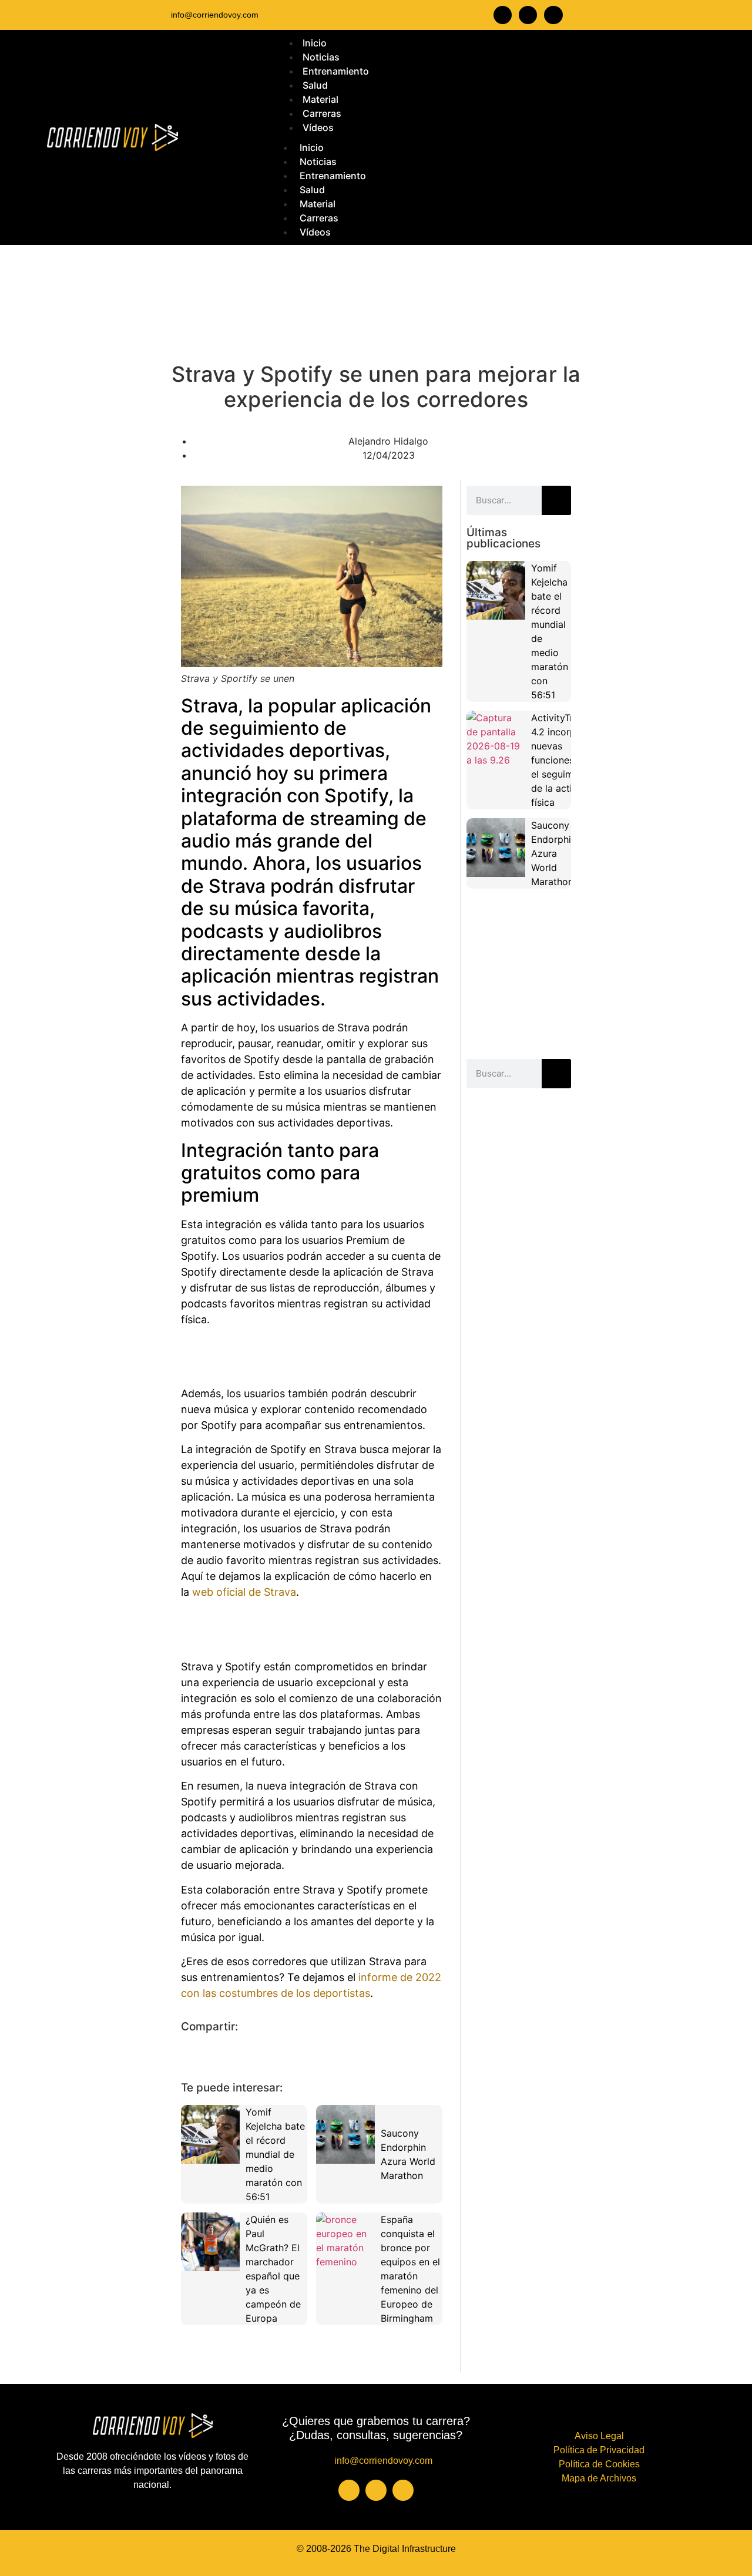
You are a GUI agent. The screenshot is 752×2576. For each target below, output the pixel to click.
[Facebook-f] (503, 15)
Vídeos (315, 232)
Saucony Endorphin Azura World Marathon (553, 853)
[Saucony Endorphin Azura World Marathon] (345, 2134)
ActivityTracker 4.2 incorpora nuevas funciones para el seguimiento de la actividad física (564, 760)
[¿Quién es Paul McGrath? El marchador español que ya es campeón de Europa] (210, 2241)
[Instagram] (528, 15)
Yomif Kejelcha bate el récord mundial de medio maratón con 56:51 (275, 2154)
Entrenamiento (333, 175)
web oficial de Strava (244, 1592)
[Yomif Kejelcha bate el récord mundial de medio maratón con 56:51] (210, 2134)
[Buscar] (556, 500)
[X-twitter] (553, 15)
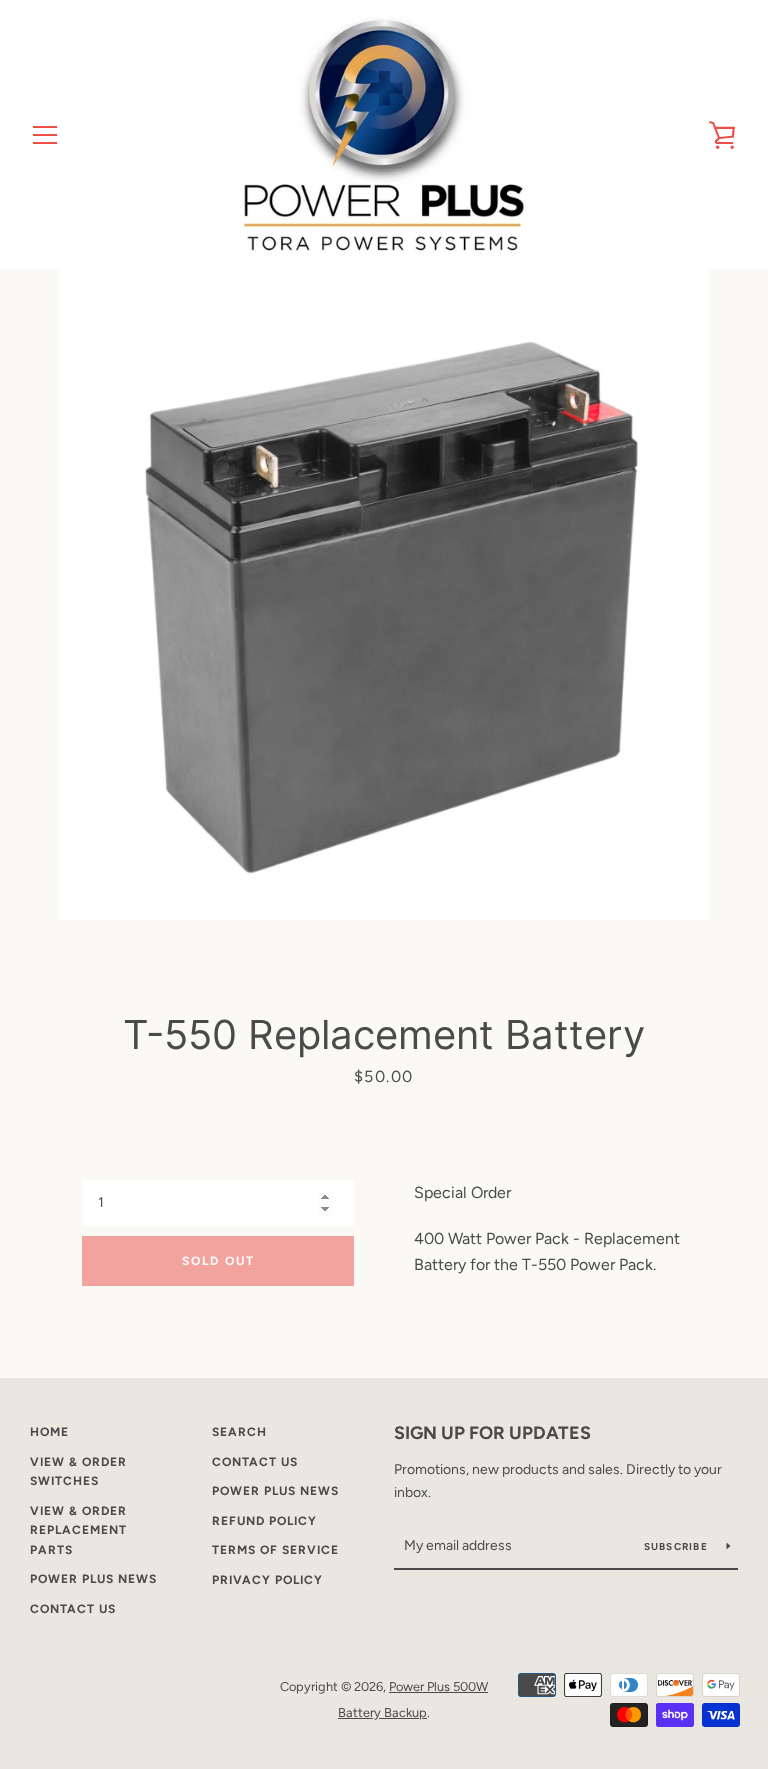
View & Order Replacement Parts (78, 1530)
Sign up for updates (492, 1433)
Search (239, 1432)
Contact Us (73, 1609)
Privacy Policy (267, 1580)
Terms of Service (275, 1550)
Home (49, 1432)
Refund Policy (264, 1521)
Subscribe (678, 1546)
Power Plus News (93, 1579)
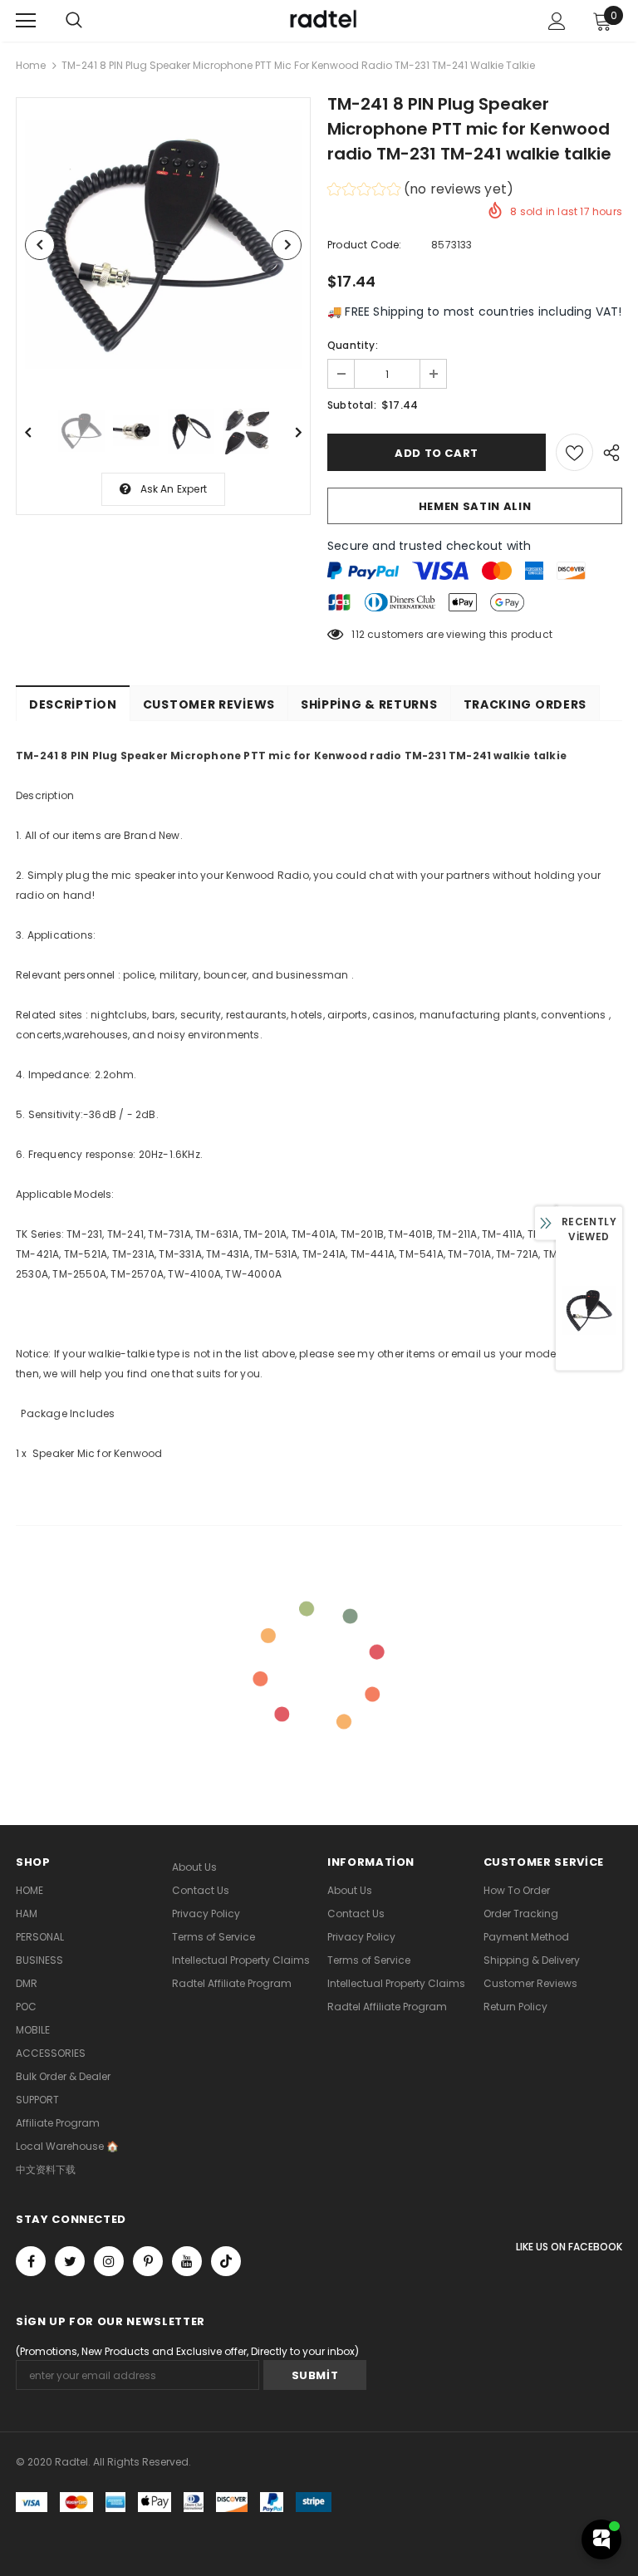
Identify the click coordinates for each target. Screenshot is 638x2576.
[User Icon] (557, 21)
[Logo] (321, 20)
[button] (420, 191)
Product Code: (364, 245)
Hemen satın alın (475, 506)
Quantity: (352, 345)
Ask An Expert (174, 489)
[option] (163, 245)
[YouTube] (187, 2261)
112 (358, 634)
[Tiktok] (226, 2261)
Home (31, 65)
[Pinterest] (148, 2261)
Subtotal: (351, 405)
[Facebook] (31, 2261)
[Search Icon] (74, 20)
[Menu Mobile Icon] (26, 21)
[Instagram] (109, 2261)
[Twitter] (70, 2261)
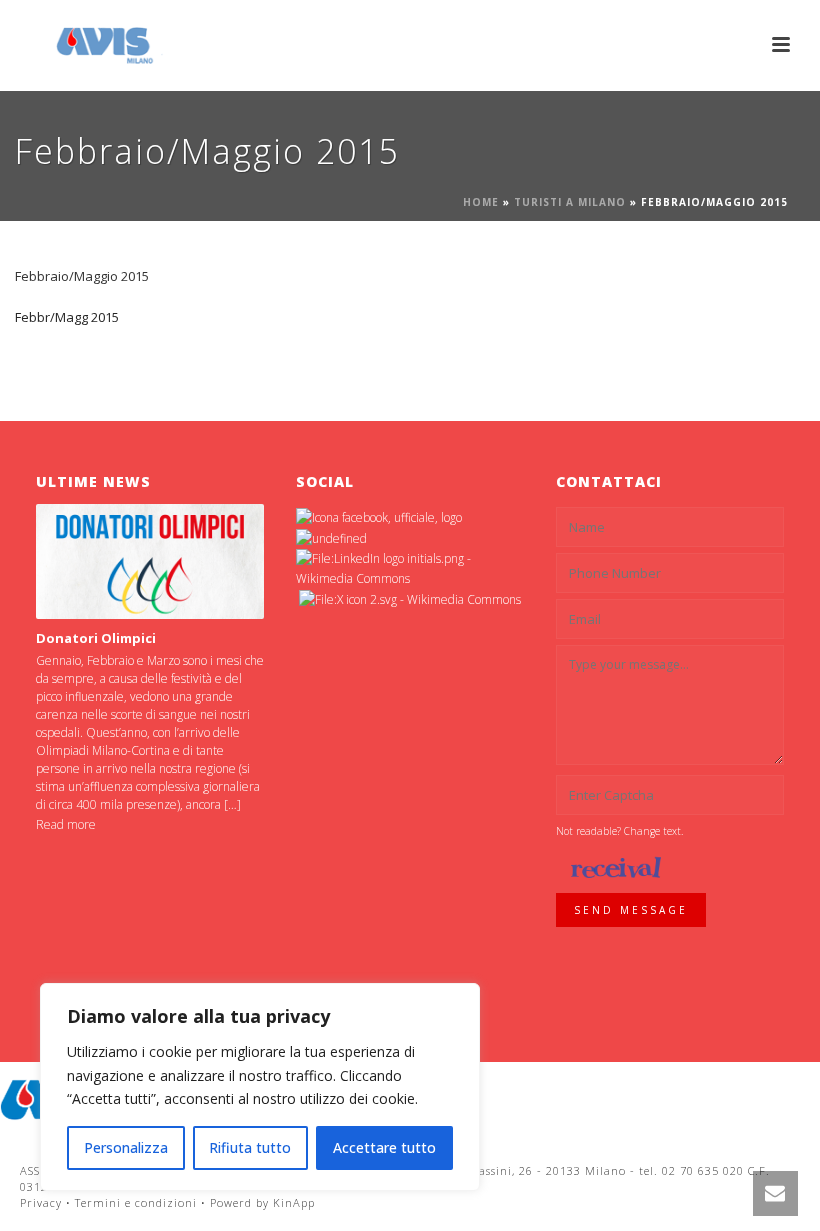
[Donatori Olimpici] (150, 561)
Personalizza (126, 1147)
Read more (66, 824)
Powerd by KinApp (262, 1202)
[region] (260, 1087)
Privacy (41, 1202)
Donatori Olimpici (96, 638)
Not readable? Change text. (619, 831)
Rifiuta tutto (250, 1147)
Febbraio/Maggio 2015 (82, 276)
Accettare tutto (384, 1147)
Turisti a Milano (570, 202)
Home (481, 202)
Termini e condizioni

□ □ □ □ □ □ □

WHAT TO PRODUCE: From the data above, count the lines that contain "World" and write only that count.

ANSWER TO THE PROBLEM: 2